Stored records
======
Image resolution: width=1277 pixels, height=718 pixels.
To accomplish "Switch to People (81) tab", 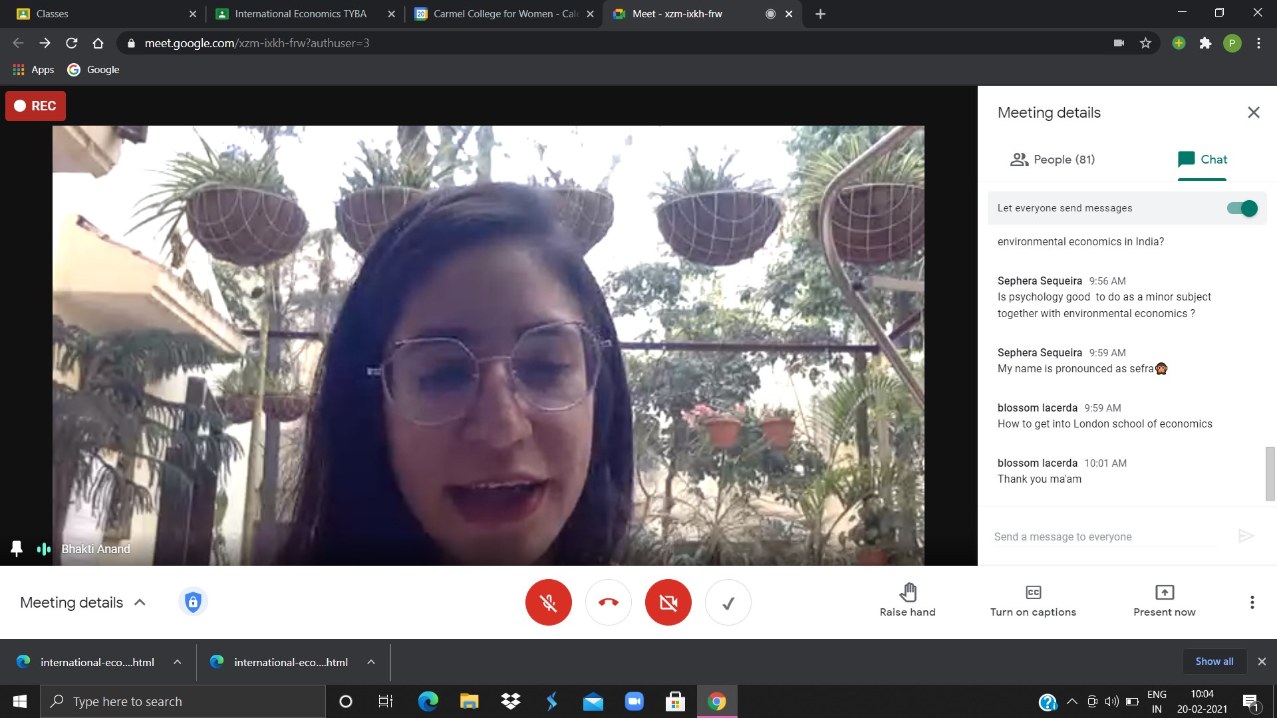I will [x=1052, y=160].
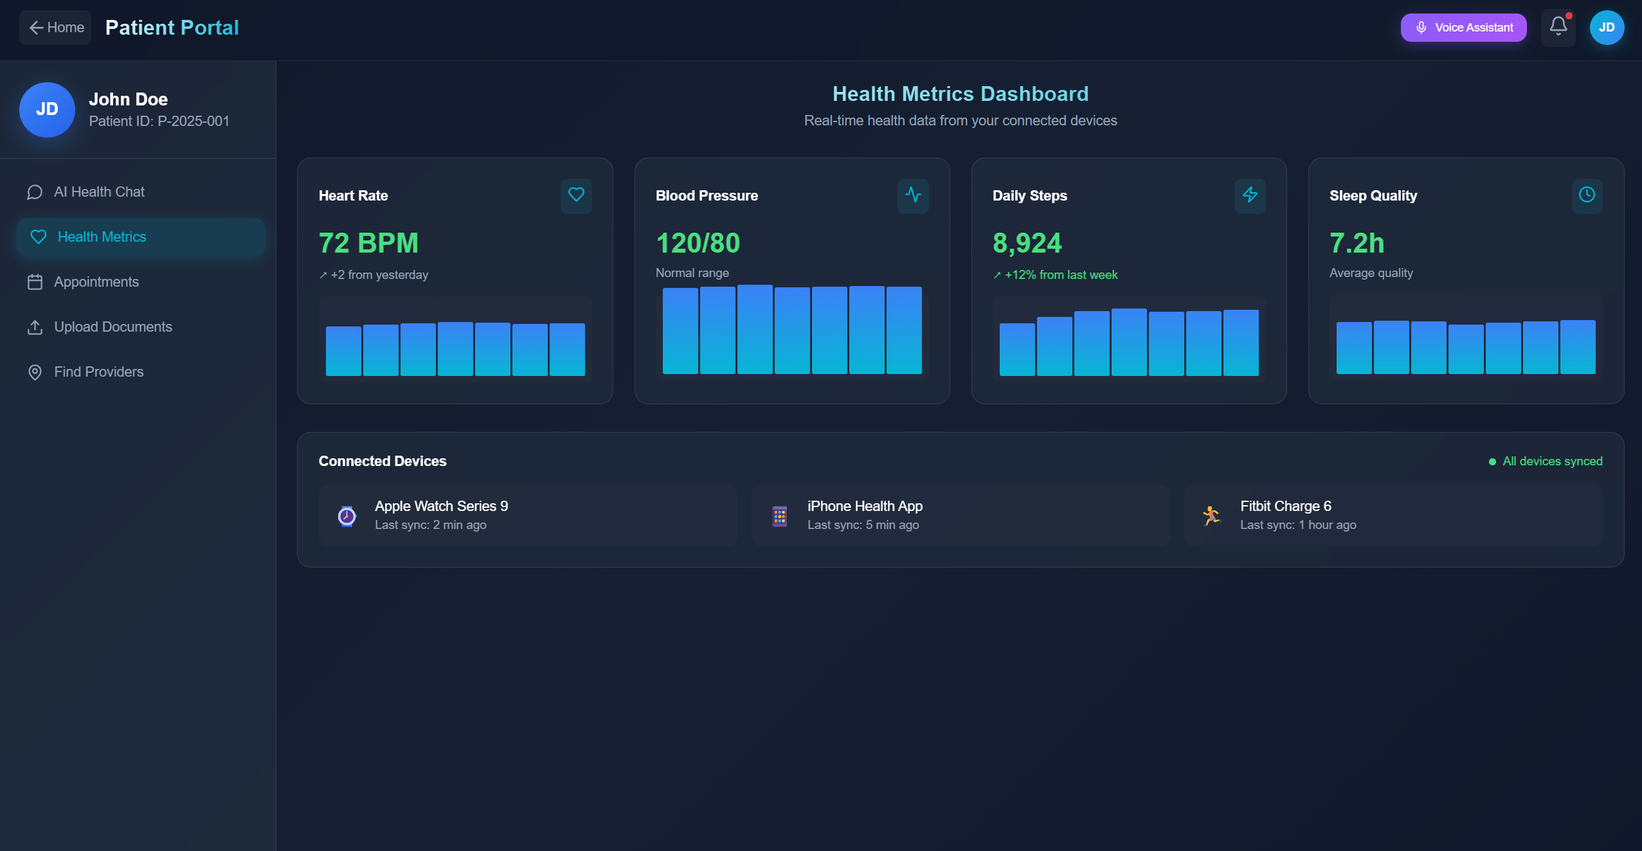Open the notifications bell
Image resolution: width=1642 pixels, height=851 pixels.
pyautogui.click(x=1558, y=27)
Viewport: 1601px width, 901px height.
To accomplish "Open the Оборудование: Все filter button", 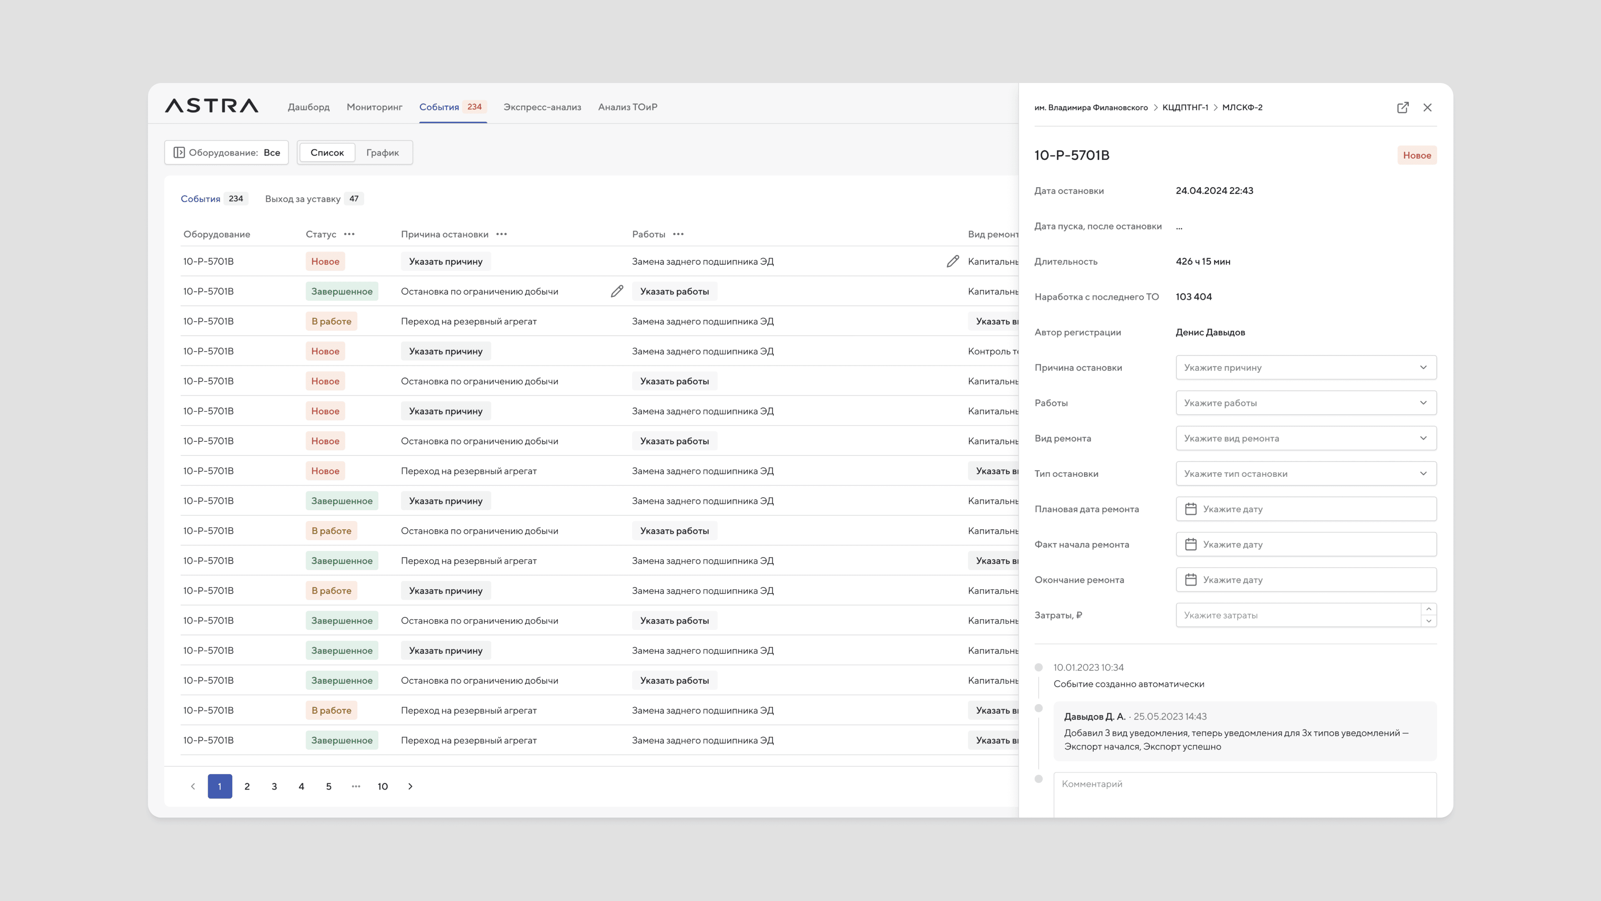I will (x=226, y=152).
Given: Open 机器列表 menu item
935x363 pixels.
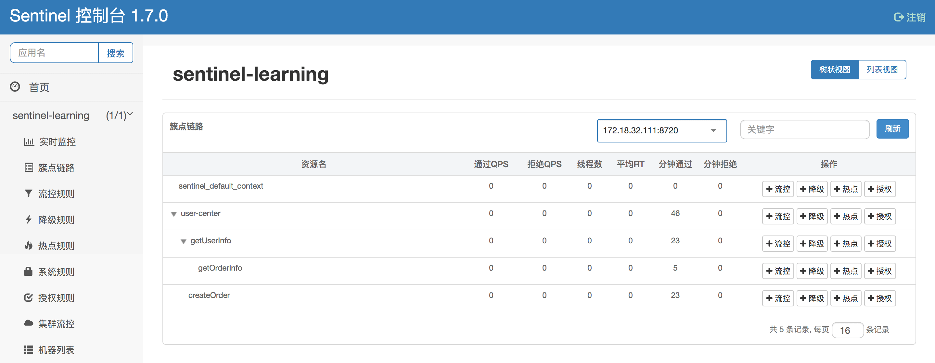Looking at the screenshot, I should pyautogui.click(x=56, y=350).
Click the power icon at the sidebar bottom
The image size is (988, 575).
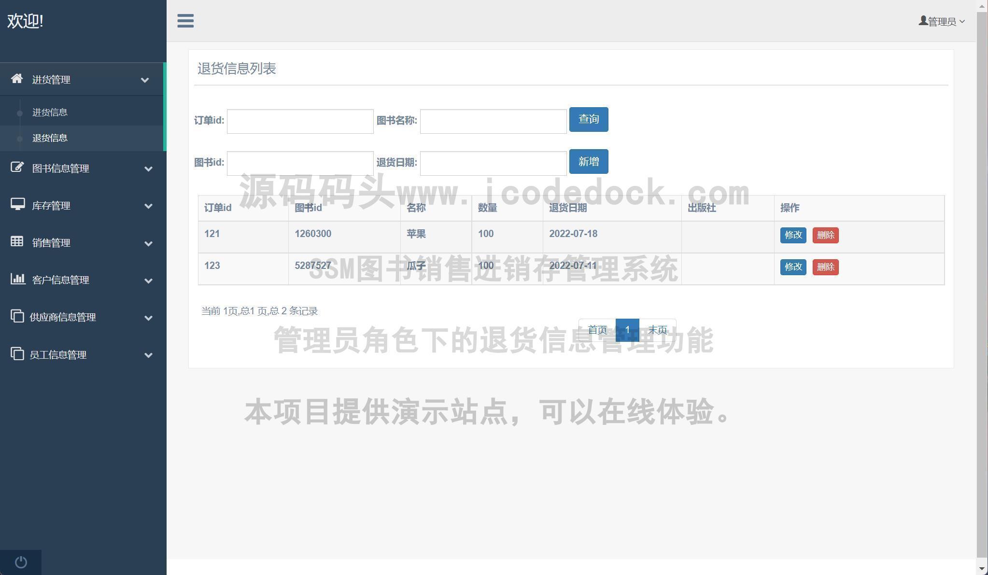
======
§ EXERCISE DETAILS
Repeat, exactly and with no pictures, each line from the line that holds "935x363 pixels." through the last line of the records above.

§ SOLUTION TO THIS TASK
935x363 pixels.
Looking at the screenshot, I should pyautogui.click(x=56, y=350).
Click the power icon at the sidebar bottom
The image size is (988, 575).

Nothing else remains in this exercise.